Die niedersächsische SPD hat die CDU überrundet. Sie ist jetzt stärkste Partei. Noch unklar ist, ob es für eine rot-grüne Landesregierung reicht.

Jubel bei der SPD am Wahlabend, darunter die Landtagsabgeordnete Doris Schröder-Köpf Foto: dpa

Berlin taz | Geht doch: Nach vier verlorenen Wahlen in diesem Jahr ist die SPD bei der Landtagswahl am Sonntag in Niedersachsen der ersten Hochrechnung zufolge stärkste Partei geworden. Die Sozialdemokraten des amtierenden Ministerpräsidenten Stephan Weil erreichten etwa 37 Prozent der Wähler. Sie liegen damit leicht vor der CDU von Herausforderer Bernd Althusmann, die der Hochrechnung zufolge 35 Prozent erreichte. Auch FDP, Grüne und AfD werden wohl im neuen Landtag vertreten sein. Die Linkspartei ist laut ersten Zahlen erneut nicht im Landtag vertreten.

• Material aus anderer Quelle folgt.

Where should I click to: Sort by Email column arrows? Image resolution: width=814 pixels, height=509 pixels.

„Das ist ein großer Abend für die niedersächsische SPD“, sagte Ministerpräsident Stephan Weil (SPD) in einer ersten Reaktion. Er kann sich seine künftigen Partner damit unter CDU, FDP und Grünen aussuchen. Zuletzt zeigte sich Weil offen für eine Ampelkoalition mit FDP und Grünen, er lobte die herausfordernde Opposition der FDP. Allerdings hat der niedersächsische FDP-Chef Stefan Birkner einer Koalition mit Sozialdemokraten und Grünen eine Absage erteilt. Für eine Fortsetzung der bisherigen rot-grünen Koalition reicht es wohl nicht. Grünen-Spitzenkandidatin Anja Piel hatte im Vorfeld klargemacht, dass sie gern mit der SPD weiterregieren würde.

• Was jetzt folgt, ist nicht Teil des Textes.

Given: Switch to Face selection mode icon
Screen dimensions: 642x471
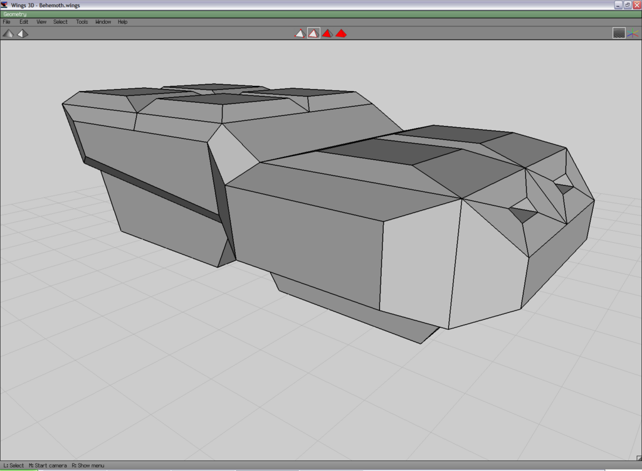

Eine Große Koalition wäre rechnerisch ebenfalls möglich, doch ist das Verhältnis zwischen SPD und CDU angespannt. Hatte doch Weil der CDU angelastet, dass sie die Grünen-Abgeordnete Elke Twesten in die eigene Fraktion geholt hatte. Infolgedessen war seine mit knapper Mehrheit regierende rot-grüne Regierung geplatzt. Das war im August, danach kündigte Weil Neuwahlen an, 14 Monate eher als turnusmäßig geplant.

Für die SPD erweist sich die Episode im Nachhinein sogar als glückliche Fügung. Geht sie doch gestärkt daraus hervor. Im Vergleich zu 2013, als 32,6 Prozent der Wähler für die Sozialdemokraten stimmten, kann sie leicht zulegen. Die Christdemokraten jedoch, die vor vier Jahren noch mit 36 Prozent stärkste Partei wurden, aber damals keine mehrheitsfähigen Partner fanden, haben sich wohl verkalkuliert. Allerdings gab Althusmann seine Ambitionen auf den Ministerpräsidentensessel am Wahlabend noch nicht auf. „Auch wir haben einen Gestaltungsauftrag“, sagte Althusmann kurz nach 18 Uhr. Man sei zweitstärkste Partei geworden und habe entgegen dem Bundestrend zugelegt. Eine niedersächsische Jamaika-Koalition aus CDU, FDP und Grünen hätte im Landtag theoretisch ebenfalls eine Mehrheit.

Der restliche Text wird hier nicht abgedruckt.